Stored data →
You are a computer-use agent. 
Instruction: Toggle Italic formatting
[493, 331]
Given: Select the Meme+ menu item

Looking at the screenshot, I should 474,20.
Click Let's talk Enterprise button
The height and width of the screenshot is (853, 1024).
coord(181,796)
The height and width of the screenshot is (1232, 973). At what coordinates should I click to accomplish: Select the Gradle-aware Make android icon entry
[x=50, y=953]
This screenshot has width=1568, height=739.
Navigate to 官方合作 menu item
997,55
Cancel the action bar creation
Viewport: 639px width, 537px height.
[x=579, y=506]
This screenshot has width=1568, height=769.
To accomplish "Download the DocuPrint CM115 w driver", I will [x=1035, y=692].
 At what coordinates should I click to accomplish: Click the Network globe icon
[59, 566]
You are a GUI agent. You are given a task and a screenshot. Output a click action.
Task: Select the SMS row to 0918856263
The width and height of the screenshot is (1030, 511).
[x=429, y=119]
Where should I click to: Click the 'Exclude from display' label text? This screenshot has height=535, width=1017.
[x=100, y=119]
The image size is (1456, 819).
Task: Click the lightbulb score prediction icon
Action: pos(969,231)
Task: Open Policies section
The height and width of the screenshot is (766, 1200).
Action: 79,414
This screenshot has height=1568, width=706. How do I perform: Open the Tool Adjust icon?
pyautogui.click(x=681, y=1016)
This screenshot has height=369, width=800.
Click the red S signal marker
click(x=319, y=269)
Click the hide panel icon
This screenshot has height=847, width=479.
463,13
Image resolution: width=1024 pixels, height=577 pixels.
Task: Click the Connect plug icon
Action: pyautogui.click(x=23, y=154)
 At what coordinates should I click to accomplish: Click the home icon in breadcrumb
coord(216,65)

How to complete this task → Would you set down every entry again, exactly?

Solved exercise →
You are a computer-use agent. 
Instruction: Toggle Italic formatting
[493, 331]
Given: Select the Meme+ menu item

Looking at the screenshot, I should 474,20.
Click Let's talk Enterprise button
The height and width of the screenshot is (853, 1024).
coord(181,796)
The height and width of the screenshot is (1232, 973). At what coordinates should I click to accomplish: Select the Gradle-aware Make android icon entry
[x=50, y=953]
This screenshot has width=1568, height=739.
Navigate to 官方合作 menu item
997,55
Cancel the action bar creation
Viewport: 639px width, 537px height.
[x=579, y=506]
This screenshot has width=1568, height=769.
To accomplish "Download the DocuPrint CM115 w driver", I will [x=1035, y=692].
 At what coordinates should I click to accomplish: Click the Network globe icon
[59, 566]
You are a GUI agent. You are given a task and a screenshot. Output a click action.
Task: Select the SMS row to 0918856263
The width and height of the screenshot is (1030, 511).
[x=429, y=119]
Where should I click to: Click the 'Exclude from display' label text? This screenshot has height=535, width=1017.
[x=100, y=119]
The image size is (1456, 819).
Task: Click the lightbulb score prediction icon
Action: pos(969,231)
Task: Open Policies section
The height and width of the screenshot is (766, 1200).
Action: 79,414
This screenshot has height=1568, width=706. How do I perform: Open the Tool Adjust icon?
pyautogui.click(x=681, y=1016)
This screenshot has height=369, width=800.
Click the red S signal marker
click(x=319, y=269)
Click the hide panel icon
This screenshot has height=847, width=479.
463,13
Image resolution: width=1024 pixels, height=577 pixels.
Task: Click the Connect plug icon
Action: pyautogui.click(x=23, y=154)
 At what coordinates should I click to accomplish: Click the home icon in breadcrumb
coord(216,65)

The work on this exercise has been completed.